• DIRECTIONS FOR THIS TASK: Give every line from the entries that contains "width".

• SUPPLIED DATA:
○ ○ ○ ○ ○ ○ ○

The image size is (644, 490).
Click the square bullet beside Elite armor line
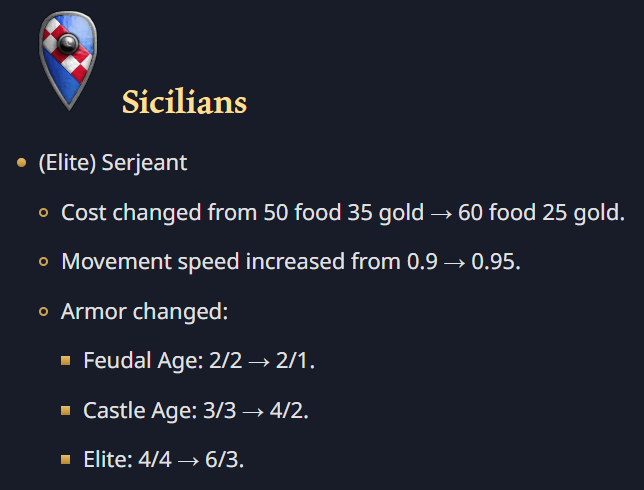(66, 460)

○ ○ ○ ○ ○ ○ ○

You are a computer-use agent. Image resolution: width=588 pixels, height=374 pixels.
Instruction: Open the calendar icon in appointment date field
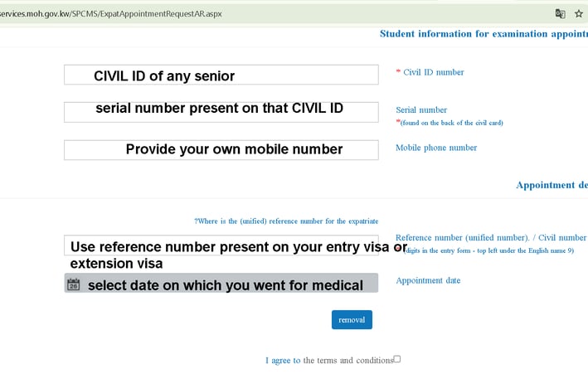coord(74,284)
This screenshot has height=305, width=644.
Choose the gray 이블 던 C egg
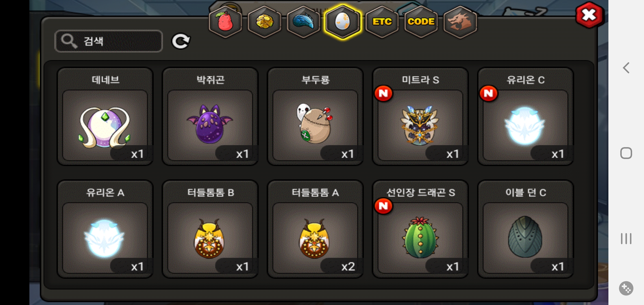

○ ○ ○ ○ ○ ○ ○

• SOLUTION TO THIS PROBLEM:
You are a computer-use agent. Image resolution: width=588 pixels, height=374 pixels.
This screenshot has height=305, width=644.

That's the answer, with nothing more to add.